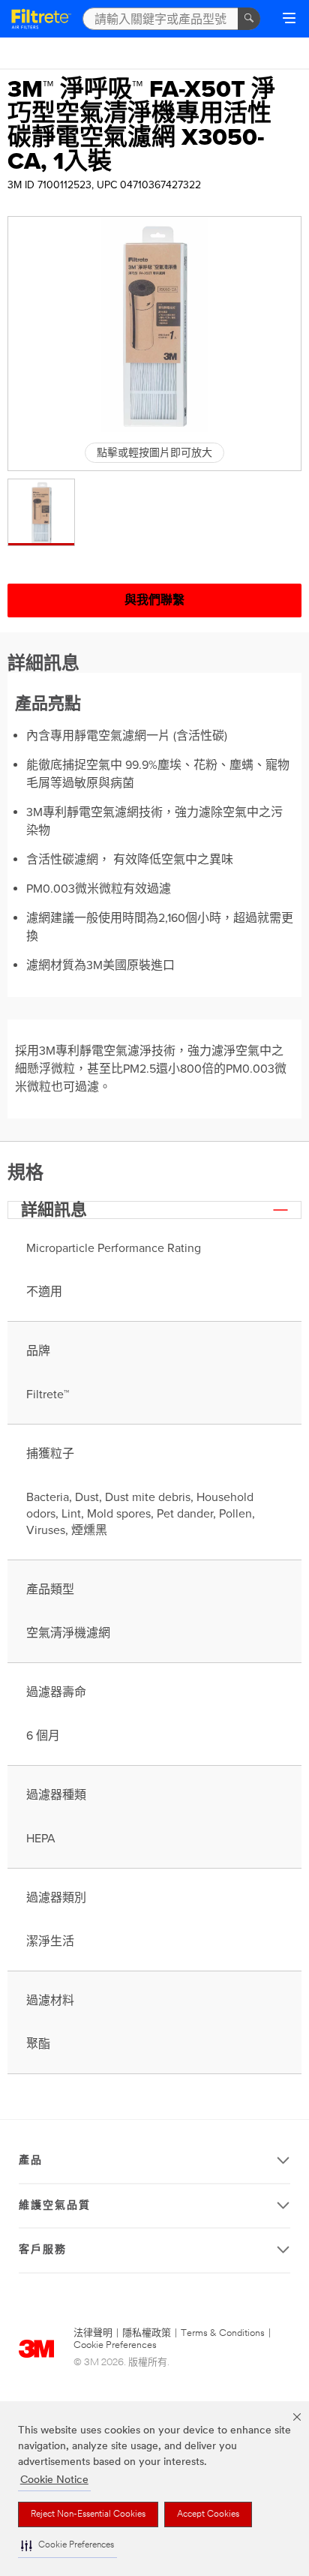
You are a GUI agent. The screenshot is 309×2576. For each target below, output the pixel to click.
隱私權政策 (146, 2333)
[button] (67, 2545)
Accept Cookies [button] (208, 2514)
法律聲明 (93, 2333)
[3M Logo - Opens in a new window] (41, 18)
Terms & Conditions (223, 2333)
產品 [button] (31, 2160)
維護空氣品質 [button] (55, 2205)
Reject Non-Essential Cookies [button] (88, 2514)
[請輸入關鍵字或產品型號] (249, 19)
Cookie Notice (54, 2480)
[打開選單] (289, 20)
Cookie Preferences (115, 2345)
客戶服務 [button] (43, 2250)
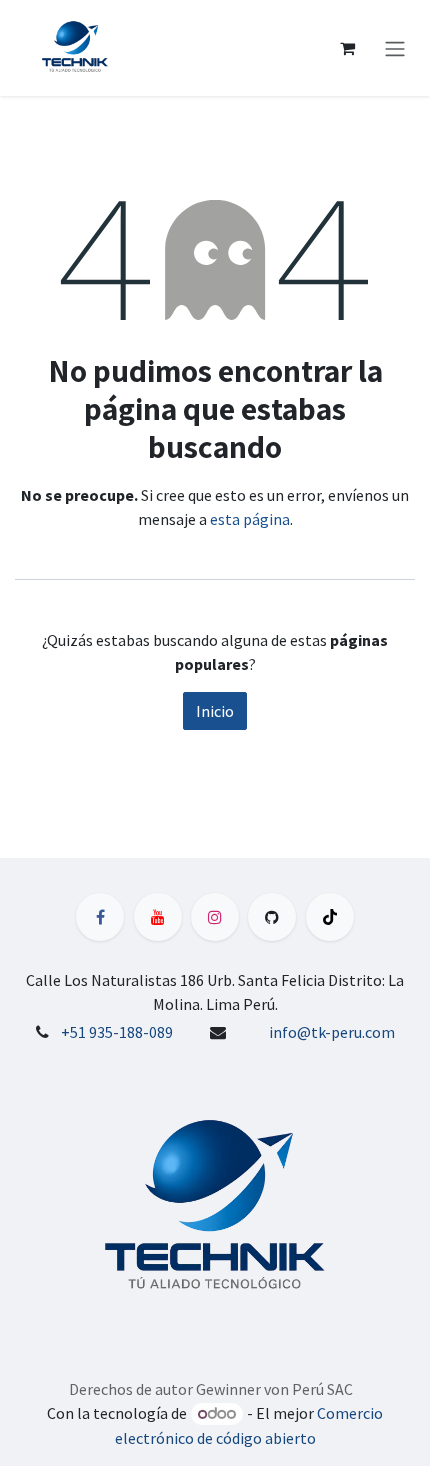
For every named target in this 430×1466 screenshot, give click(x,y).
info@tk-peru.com (332, 1032)
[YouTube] (158, 917)
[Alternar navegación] (395, 48)
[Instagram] (215, 917)
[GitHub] (272, 917)
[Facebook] (100, 917)
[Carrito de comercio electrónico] (347, 48)
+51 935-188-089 (117, 1032)
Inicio (215, 711)
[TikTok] (330, 917)
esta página (250, 519)
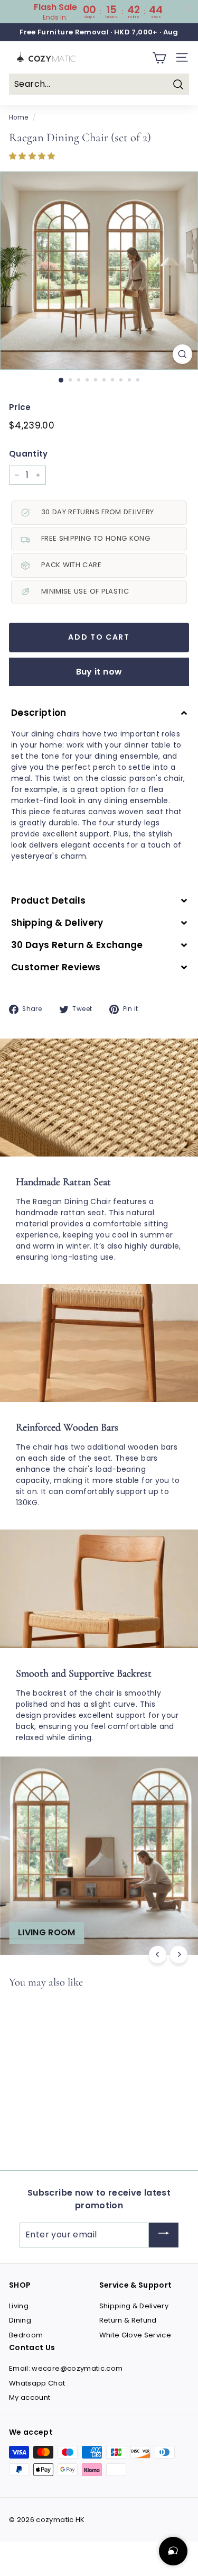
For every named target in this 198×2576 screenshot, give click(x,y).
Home (18, 117)
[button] (33, 155)
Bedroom (26, 2335)
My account (30, 2397)
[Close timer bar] (187, 8)
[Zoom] (182, 354)
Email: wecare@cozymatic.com (65, 2368)
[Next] (178, 1954)
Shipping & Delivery (134, 2306)
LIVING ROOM (47, 1932)
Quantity (28, 453)
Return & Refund (128, 2320)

◆ ◆ ◆ ◆ ◆ ◆ ◆

Exercise aim:
Repeat only the stretch of lines starting at the one containing "[button] (33, 155)" and running to the final line of the entries above.

Answer section:
[button] (33, 155)
Bedroom (26, 2335)
My account (30, 2397)
[Close timer bar] (187, 8)
[Zoom] (182, 354)
Email: wecare@cozymatic.com (65, 2368)
[Next] (178, 1954)
Shipping & Delivery (134, 2306)
LIVING ROOM (47, 1932)
Quantity (28, 453)
Return & Refund (128, 2320)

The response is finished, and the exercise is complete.